- **Written instruction**:
Could you copy out the listing below with "screen capture" substituted for each "screenshot" and everything else unchanged, omitting the pictures?

- **Record list**:
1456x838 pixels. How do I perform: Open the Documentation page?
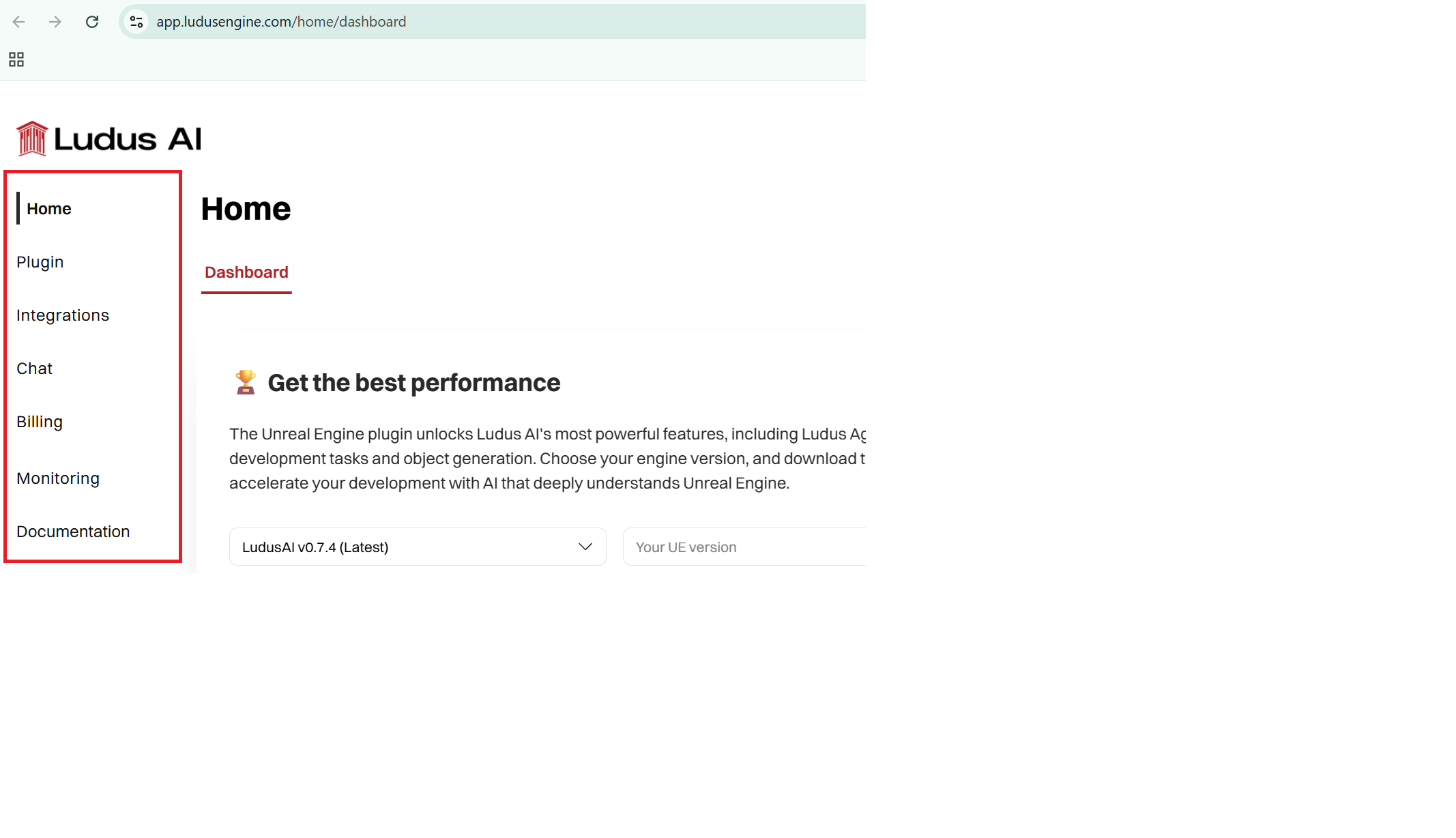click(73, 531)
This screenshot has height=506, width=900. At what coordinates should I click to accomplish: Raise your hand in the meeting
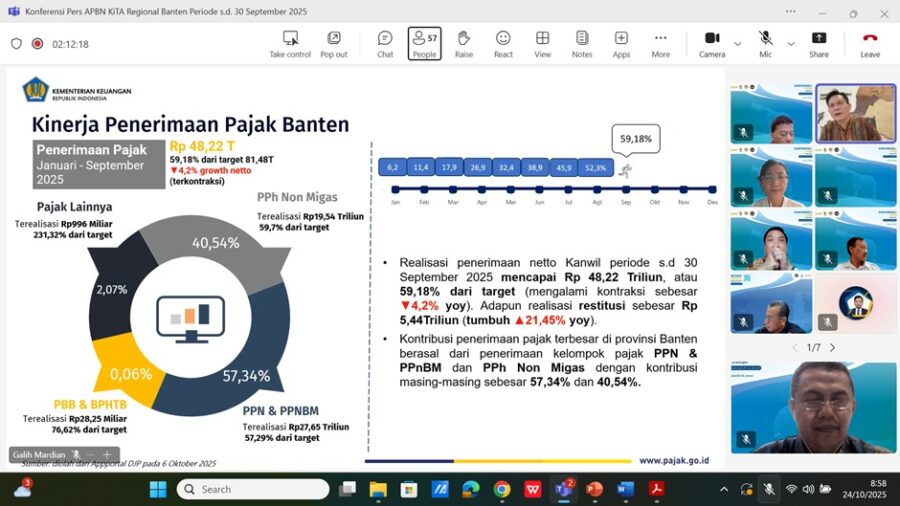point(463,43)
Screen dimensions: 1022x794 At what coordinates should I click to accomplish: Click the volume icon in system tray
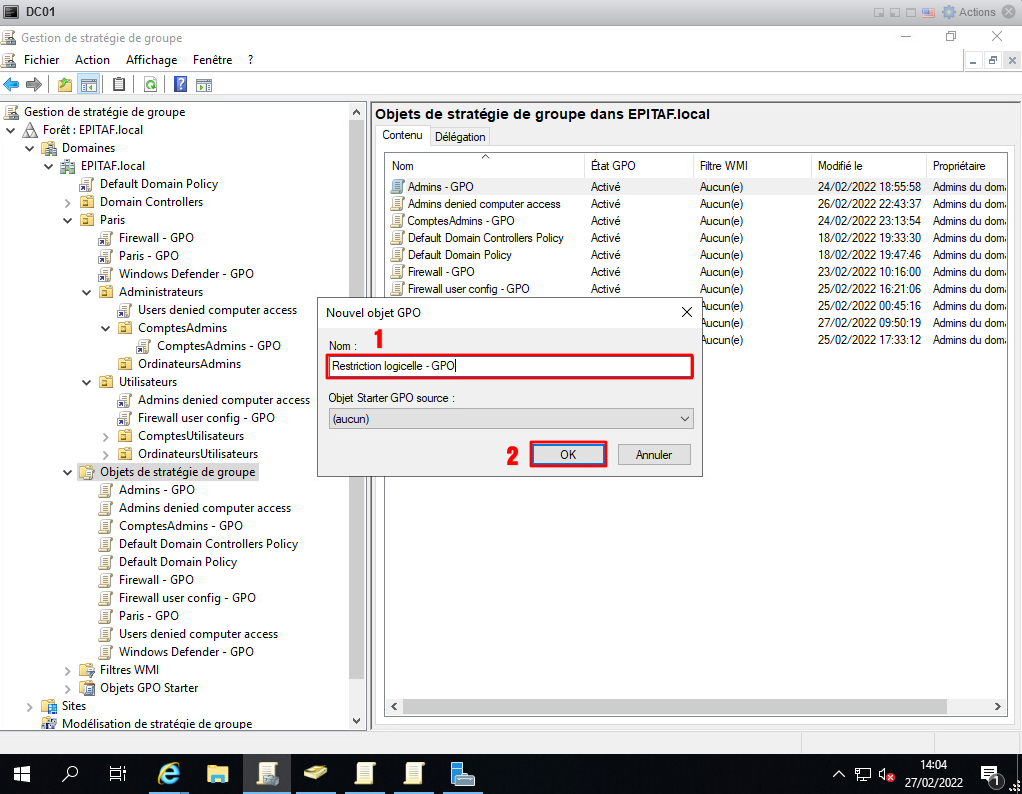pyautogui.click(x=885, y=774)
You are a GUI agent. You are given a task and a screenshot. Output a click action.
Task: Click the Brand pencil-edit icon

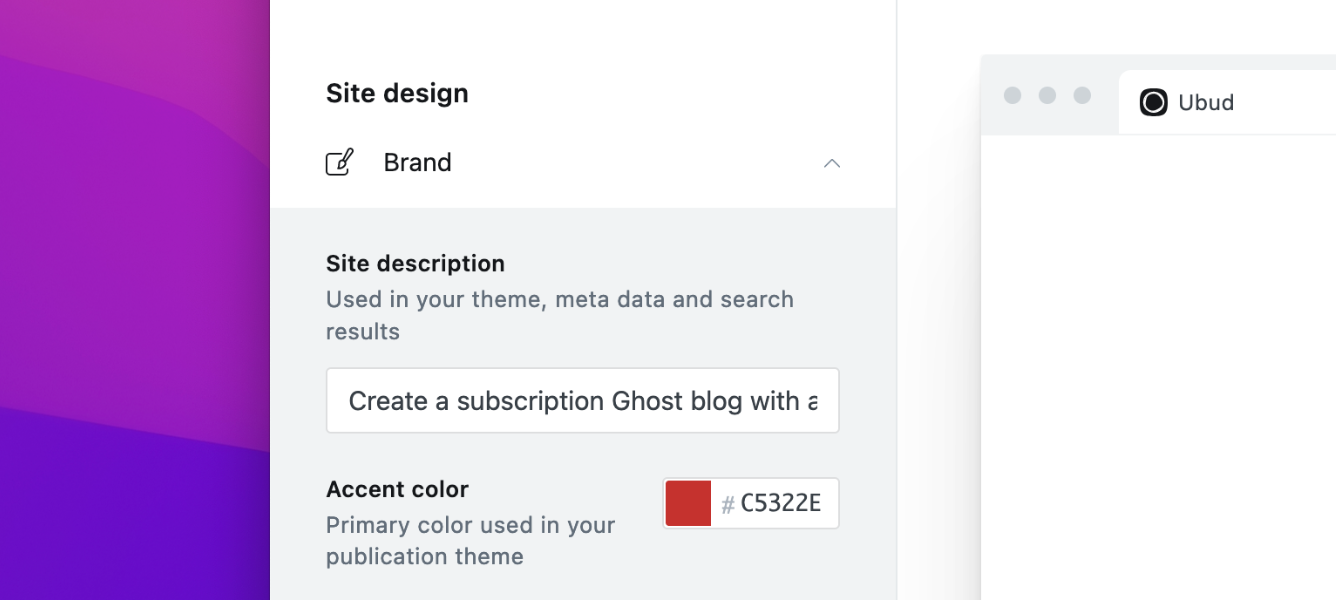click(340, 162)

- **The result**:
1456x838 pixels. How do I perform: Open the Documentation page?
click(73, 531)
This screen capture has height=506, width=900. At what coordinates should I click to accomplish: Raise your hand in the meeting
point(463,43)
Screen dimensions: 1022x794 At what coordinates should I click to accomplish: Click the volume icon in system tray
pyautogui.click(x=885, y=774)
You are a GUI agent. You are given a task and a screen capture. Output a click action.
Task: Click the Brand pencil-edit icon

click(340, 162)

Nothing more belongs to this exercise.